Intellectual Merit: Data-intensive Scalable Computing (DISC) is increasingly important to peta-scale problems, from search engines and social networks to biological and scientific applications. Already datacenters built to support large-scale DISC computing operate at staggering scale, housing up to hundreds of thousands of compute nodes, exabytes of storage, and petabytes of memory. Current DISC systems have addressed these data sizes through scalability, however the resulting per-node performance has lagged behind per-server capacity by more than an order of magnitude. For example, in current systems as much as 94% of available disk I/O and 33% of CPU remain idle. This results in unsustainable cost and energy requirements. Meeting future data processing challenges will only be possible if DISC systems can be deployed in a sustainable, efficient manner.
This project focuses on two specific, unaddressed challenges to building and deploying sustainable DISC systems:
-a lack of per-node efficiency and cross-resource balance as the system scales, and -highly-efficient storage fault tolerance tailored to DISC workloads.

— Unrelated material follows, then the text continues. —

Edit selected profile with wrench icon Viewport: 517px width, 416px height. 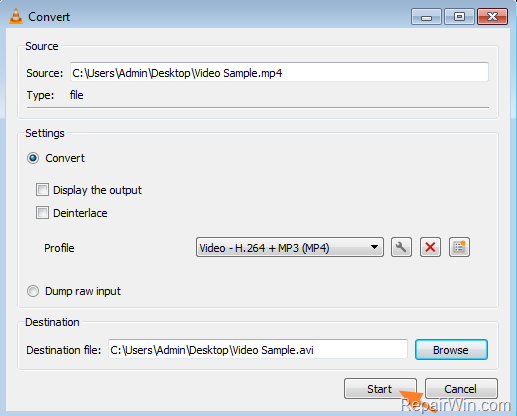point(401,247)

This project's approach is to automatically and dynamically ensure cross-resource balance between compute, memory, network, and underlying storage components statically during system design, as well as dynamically during runtime. The goal is to support general DISC processing in a balanced manner despite changing application behavior and heterogeneous computing and storage configurations. This work will result in a fully functional prototype DISC system supporting the Map/Reduce programming model to support general-purpose application programs.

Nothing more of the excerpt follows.